How's your effort on deriving the function for a dipole's impedence coming? Unlike tests before the FCC, it's like real life: open book, plenty of time, and the only one you can cheat is yourself.
 
RE: Morse Code The Universal Language  
by AE6IP on March 21, 2005 Mail this to a friend!
> I don't think Martin would have learned 5 wpm code
> for a Novice or Technician license. He certainly
> wouldn't have learned 13 wpm for General/Advanced or
> 20 for Extra.

See, here I go agreeing with you again. I wouldn't and I didn't. College noncommercial FM radio was a lot more fun, to me, required a lot more electronics skill, came with the bonus of audio engineering, and until recently I've always had more than enough hobbies to keep me busy
 
RE: Morse Code The Universal Language  
by AE6IP on March 21, 2005 Mail this to a friend!
> The sad thing is that in ham radio, there is room
> for everyone. From the contesters to the county
> hunters, to the ragchewers , the net types, the
> EMCOMM folks and yes, those who like to innovate.

Well said, and I couldn't agree more.

> What I fail to understand is how people cannot just
> get along?

There seem to be people on both sides of the argument who think that there is only one way: their way. They don't see the room in the hobby.
 
RE: Morse Code The Universal Language  
by N0IU on March 21, 2005 Mail this to a friend!
AE6IP wrote:

"There are now and have always been hams who love CW. They pass that love on to newer hams, and it is those hams, not testing, who will keep the mode alive."

Oh jeez, now Martin has done something really terrible. He has made a statement that I agree with. In my case, it was a neighbor a few houses down from me who had confirmed over 300 countries on each of the 5 bands for DXCC all on CW. He was retired from the railroad where he was a telegrapher. He used a Vibroplex and could send and receive at 50+ WPM. He indeed passed along his love of CW on to me and for that I am eternally grateful.

How different things would be if this gentleman had been Martin's neighbor. By the same token, there are obviously people who loathe CW and will tell you it is the work of the devil himself. How sad it is when new hams meet this people and then have just the opposite effect as my neighbor had on me. Hatred of CW, like all things in life, is something you learn. Someone has to poison your mind to think in a certain manner. Unfortunately, someone else got to Martin before we did.

NØIU

 
RE: Morse Code The Universal Language  
by RADIO123US on March 21, 2005 Mail this to a friend!
AE6IP said "There seem to be people on both sides of the argument who think that there is only one way: their way."

===

Problems to solve:
1 > In the Morse code forum thread, list every group of hams named in the quoted passage that says there is room for everyone in ham radio.
2 > Retype the passage of the Morse code forum thread that opens with the words containing "How different things" and closes with "before we did.".

Data rows:
===

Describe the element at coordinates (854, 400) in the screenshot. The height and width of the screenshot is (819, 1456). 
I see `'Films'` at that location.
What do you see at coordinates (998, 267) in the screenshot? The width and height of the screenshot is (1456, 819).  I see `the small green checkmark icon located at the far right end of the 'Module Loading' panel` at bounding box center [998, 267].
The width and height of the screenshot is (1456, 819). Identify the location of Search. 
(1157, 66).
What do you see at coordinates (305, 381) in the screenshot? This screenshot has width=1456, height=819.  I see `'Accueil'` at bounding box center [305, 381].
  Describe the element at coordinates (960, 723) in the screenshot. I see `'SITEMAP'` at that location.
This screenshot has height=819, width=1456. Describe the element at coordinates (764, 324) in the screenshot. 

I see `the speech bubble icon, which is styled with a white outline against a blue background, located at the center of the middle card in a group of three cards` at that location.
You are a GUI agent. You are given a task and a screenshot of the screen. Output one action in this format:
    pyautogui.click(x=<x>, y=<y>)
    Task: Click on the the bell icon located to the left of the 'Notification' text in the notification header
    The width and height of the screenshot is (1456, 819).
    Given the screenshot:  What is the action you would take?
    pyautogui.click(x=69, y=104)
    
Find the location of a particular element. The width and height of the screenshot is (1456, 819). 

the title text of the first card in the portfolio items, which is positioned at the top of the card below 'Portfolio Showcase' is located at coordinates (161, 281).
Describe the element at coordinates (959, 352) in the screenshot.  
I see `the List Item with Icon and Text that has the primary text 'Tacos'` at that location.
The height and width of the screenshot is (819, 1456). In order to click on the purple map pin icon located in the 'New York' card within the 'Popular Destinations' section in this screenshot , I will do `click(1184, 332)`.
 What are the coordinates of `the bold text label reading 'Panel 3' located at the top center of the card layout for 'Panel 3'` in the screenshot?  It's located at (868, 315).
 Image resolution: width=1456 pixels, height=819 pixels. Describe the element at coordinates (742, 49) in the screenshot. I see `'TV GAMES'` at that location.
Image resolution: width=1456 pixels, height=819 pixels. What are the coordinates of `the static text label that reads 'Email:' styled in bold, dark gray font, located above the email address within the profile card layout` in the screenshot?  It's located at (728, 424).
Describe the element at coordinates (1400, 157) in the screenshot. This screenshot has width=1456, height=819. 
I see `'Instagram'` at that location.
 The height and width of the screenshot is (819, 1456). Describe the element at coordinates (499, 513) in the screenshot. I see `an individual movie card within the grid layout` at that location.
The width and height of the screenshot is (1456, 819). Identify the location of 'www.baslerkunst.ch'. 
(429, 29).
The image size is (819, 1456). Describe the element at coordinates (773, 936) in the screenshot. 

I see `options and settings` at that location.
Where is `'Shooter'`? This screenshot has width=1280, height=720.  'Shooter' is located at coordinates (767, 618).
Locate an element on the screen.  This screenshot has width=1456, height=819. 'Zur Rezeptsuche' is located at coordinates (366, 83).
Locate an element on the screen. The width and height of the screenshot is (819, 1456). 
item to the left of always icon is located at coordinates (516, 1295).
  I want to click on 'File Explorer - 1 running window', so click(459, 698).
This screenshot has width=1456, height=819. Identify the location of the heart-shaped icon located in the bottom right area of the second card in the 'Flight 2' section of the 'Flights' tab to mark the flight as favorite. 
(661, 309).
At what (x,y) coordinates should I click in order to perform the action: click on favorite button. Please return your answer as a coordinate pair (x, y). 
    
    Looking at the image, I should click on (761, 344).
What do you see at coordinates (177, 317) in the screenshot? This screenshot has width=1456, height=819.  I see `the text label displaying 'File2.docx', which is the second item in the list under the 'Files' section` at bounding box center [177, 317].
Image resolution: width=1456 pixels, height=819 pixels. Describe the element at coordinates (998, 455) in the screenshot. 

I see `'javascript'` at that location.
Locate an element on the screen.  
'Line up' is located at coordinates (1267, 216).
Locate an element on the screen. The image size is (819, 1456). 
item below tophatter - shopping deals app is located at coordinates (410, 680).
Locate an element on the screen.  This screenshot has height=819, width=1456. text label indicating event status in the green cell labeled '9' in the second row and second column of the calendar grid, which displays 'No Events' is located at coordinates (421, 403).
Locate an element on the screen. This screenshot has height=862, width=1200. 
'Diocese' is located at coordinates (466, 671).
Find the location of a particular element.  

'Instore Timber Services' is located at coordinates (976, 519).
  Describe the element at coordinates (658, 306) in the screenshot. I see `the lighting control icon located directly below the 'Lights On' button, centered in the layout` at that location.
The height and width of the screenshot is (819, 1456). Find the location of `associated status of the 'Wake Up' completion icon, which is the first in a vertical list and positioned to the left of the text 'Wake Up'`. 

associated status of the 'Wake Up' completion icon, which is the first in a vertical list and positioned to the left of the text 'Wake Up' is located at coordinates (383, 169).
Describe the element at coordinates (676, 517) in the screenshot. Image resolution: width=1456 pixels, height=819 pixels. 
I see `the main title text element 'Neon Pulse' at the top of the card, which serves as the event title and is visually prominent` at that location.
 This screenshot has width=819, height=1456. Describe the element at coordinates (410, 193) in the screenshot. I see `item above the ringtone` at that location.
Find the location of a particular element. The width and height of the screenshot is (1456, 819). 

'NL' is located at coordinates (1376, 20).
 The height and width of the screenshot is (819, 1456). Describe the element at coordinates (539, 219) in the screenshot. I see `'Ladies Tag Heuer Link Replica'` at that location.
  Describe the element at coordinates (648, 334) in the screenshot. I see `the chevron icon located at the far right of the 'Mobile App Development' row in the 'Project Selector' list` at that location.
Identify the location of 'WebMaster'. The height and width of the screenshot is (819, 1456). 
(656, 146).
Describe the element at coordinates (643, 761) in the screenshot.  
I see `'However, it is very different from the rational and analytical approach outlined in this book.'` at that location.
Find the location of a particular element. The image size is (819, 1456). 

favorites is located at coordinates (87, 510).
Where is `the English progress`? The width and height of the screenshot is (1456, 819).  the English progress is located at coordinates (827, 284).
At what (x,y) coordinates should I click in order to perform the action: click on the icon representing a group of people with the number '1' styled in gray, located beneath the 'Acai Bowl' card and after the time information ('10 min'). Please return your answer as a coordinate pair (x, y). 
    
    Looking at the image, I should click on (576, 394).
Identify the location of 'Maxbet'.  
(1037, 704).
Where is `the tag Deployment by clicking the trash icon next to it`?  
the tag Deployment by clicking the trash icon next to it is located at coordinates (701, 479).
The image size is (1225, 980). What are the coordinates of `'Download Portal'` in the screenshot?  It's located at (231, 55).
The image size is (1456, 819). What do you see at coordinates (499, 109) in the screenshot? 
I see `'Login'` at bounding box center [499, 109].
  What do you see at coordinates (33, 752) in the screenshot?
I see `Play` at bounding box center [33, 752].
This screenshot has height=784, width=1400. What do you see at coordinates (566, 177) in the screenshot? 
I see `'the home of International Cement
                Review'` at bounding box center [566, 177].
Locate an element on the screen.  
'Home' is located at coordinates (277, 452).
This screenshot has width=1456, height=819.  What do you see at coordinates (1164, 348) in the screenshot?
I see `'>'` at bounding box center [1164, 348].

===

Solved tasks:
1 >
- the contesters
- the county hunters
- the ragchewers
- the net types
- the EMCOMM folks
- those who like to innovate

2 >
How different things would be if this gentleman had been Martin's neighbor. By the same token, there are obviously people who loathe CW and will tell you it is the work of the devil himself. How sad it is when new hams meet this people and then have just the opposite effect as my neighbor had on me. Hatred of CW, like all things in life, is something you learn. Someone has to poison your mind to think in a certain manner. Unfortunately, someone else got to Martin before we did.